Other than as expressly stated above, we express no opinion on any issue
relating to EQR or ERP Operating Limited Partnership, or to any investment
therein.

         For a discussion relating the law to the facts and the legal analysis
underlying the opinion set forth in this letter, we incorporate by reference the
discussions of federal income tax issues, which we assisted in preparing, in the
discussion in the Prospectus Supplement under the heading "Additional Federal
Income Tax Considerations." We assume no obligation to advise you of any changes
in the foregoing subsequent to the date of this opinion letter, and we are not
undertaking to update the opinion letter from time to time. You should be aware
that an opinion of counsel represents only counsel's best legal judgment, and
has no binding effect or official status of any kind, and that no assurance can
be given that contrary positions may not be taken by the IRS or that a court
considering the issues would not hold otherwise.

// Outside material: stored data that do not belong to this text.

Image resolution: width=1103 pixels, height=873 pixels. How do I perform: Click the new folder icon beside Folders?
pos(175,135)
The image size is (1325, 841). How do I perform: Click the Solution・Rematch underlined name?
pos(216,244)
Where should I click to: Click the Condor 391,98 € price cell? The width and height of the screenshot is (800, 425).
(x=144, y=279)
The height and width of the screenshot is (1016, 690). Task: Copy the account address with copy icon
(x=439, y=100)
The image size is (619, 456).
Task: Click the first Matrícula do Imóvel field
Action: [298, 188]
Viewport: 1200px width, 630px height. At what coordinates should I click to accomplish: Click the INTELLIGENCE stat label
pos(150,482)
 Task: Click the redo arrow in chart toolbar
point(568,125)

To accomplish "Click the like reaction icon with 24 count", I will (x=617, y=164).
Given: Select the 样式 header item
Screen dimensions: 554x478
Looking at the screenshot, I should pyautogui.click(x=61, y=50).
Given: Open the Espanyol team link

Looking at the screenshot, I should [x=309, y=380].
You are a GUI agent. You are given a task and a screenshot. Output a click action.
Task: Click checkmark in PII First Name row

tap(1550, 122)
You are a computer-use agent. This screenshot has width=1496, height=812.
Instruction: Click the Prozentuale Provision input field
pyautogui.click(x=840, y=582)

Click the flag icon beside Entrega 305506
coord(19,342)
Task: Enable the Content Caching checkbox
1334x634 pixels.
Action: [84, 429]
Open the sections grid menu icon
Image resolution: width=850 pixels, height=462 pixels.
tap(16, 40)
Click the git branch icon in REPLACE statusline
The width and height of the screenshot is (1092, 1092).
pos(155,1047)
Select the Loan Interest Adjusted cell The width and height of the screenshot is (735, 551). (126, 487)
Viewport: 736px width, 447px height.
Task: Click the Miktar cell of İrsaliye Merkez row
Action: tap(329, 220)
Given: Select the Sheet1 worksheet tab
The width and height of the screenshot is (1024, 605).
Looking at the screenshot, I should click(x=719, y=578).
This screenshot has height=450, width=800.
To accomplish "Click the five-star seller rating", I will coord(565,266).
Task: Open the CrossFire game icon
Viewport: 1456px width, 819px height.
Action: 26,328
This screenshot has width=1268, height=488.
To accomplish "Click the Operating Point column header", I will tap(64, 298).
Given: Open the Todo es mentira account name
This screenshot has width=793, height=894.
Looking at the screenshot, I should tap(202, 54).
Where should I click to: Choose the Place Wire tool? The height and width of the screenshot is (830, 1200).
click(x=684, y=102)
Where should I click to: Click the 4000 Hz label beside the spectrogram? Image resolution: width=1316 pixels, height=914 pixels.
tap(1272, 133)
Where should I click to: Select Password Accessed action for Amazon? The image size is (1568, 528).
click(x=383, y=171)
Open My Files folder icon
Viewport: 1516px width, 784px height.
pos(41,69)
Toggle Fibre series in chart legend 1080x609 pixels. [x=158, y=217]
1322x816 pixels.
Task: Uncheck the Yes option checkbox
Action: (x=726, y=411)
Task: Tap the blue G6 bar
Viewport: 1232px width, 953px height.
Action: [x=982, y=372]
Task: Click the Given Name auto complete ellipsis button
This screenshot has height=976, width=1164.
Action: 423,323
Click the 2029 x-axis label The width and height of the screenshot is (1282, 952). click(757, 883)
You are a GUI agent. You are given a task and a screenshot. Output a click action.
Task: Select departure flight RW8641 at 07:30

                                                               Board of Trustees
                                                              Equity Residential
                                                                   June 19, 2003
                                                                          Page 5




         This opinion is rendered only to you and may not be quoted in whole or
in part or otherwise referred to, nor be filed with, or furnished to, any other
person or entity in connection with the Registration Statement. We hereby
consent to the filing of this opinion as an exhibit to the Registration
Statement under the Securities Act of 1933, as amended, pursuant to Item
601(b)(8) of Regulation S-K, 17 C.F.R ss. 229.601(b)(8), and the reference to
Piper Rudnick contained under the heading "Legal Matters" in the Prospectus
included as part of the Registration Statement. In giving this consent, we do
not admit that we are included in the category of persons whose consent is
required under Section 7 of the Securities Act of 1933, as amended, or the rules
and regulations of the Securities and Exchange Commission thereunder.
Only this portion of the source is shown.